Neben dem Veilchen stand ein Gänseblümchen, das die ganze Zeit über stumm geblieben war. Als die Rose für einen Moment Luft holen musste, entdeckte das Veilchen den Lauscher neben sich. »Und was ist mit dir?, fragte es, »glaubst du nicht auch, dass du es mit unserer Rose aufnehmen kannst?« Dabei versetzte das Veilchen dem Gänseblümchen einen Stoß in die Seite, dass das kleine Ding um ein Haar umgeknickt wäre.
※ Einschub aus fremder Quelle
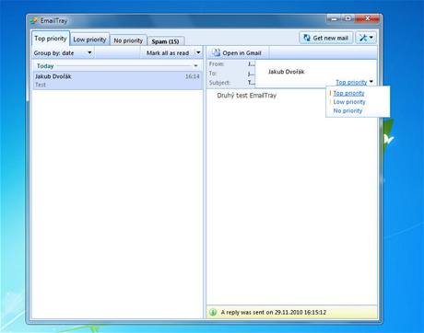Switch to the No priority tab
The image size is (424, 333).
(x=128, y=40)
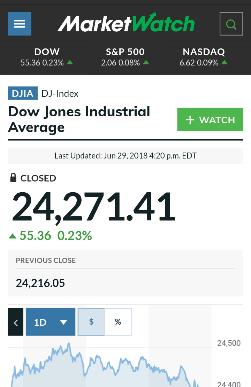The height and width of the screenshot is (387, 251).
Task: Click the 1D dropdown white triangle
Action: pyautogui.click(x=63, y=322)
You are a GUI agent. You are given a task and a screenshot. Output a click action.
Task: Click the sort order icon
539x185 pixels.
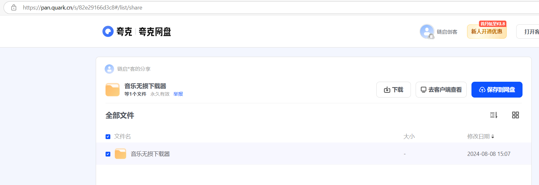tap(494, 115)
»Aber nein«, stammelte es, »niemals würde ich so etwas sagen.«
Jetzt schwiegen auch der Mohn und die Narzisse und wandten sich ihm zu. Das Gänseblümchen errötete unter der ungewohnten Aufmerksamkeit.
»Nunja«, sagte die Mohnblume schließlich, »besonders groß bist du ja nun wirklich nicht.«
»Und deine weißen Blätter sind auch nicht gerade auffallend«, ergänzte die Narzisse mit kritischem Blick.
»Vielleicht könntest du etwas mehr aus dir machen«, meinte die Mohnblume wieder. Das Gänseblümchen brachte vor Scham kein Wort heraus.
Die Rose gab einen verächtlichen Laut von sich. »Kindchen«, sagte sie, während sie sich zu ihrer vollen Größe aufrichtete, »du tust gut daran, nicht auf das Geschwätz des Veilchens und der anderen zu hören. So kleine Blümchen wie du sollten sowieso nicht den Mund aufmachen, wenn Erwachsene miteinander reden.«
Sie lachte laut und war so sehr damit beschäftigt sich emporzurecken, dass sie den kleinen Jungen nicht hörte, der den Weg entlangkam und die Blumen entdeckte. Ritsch-ratsch machte es und schon hatte er die Rose in der Hand.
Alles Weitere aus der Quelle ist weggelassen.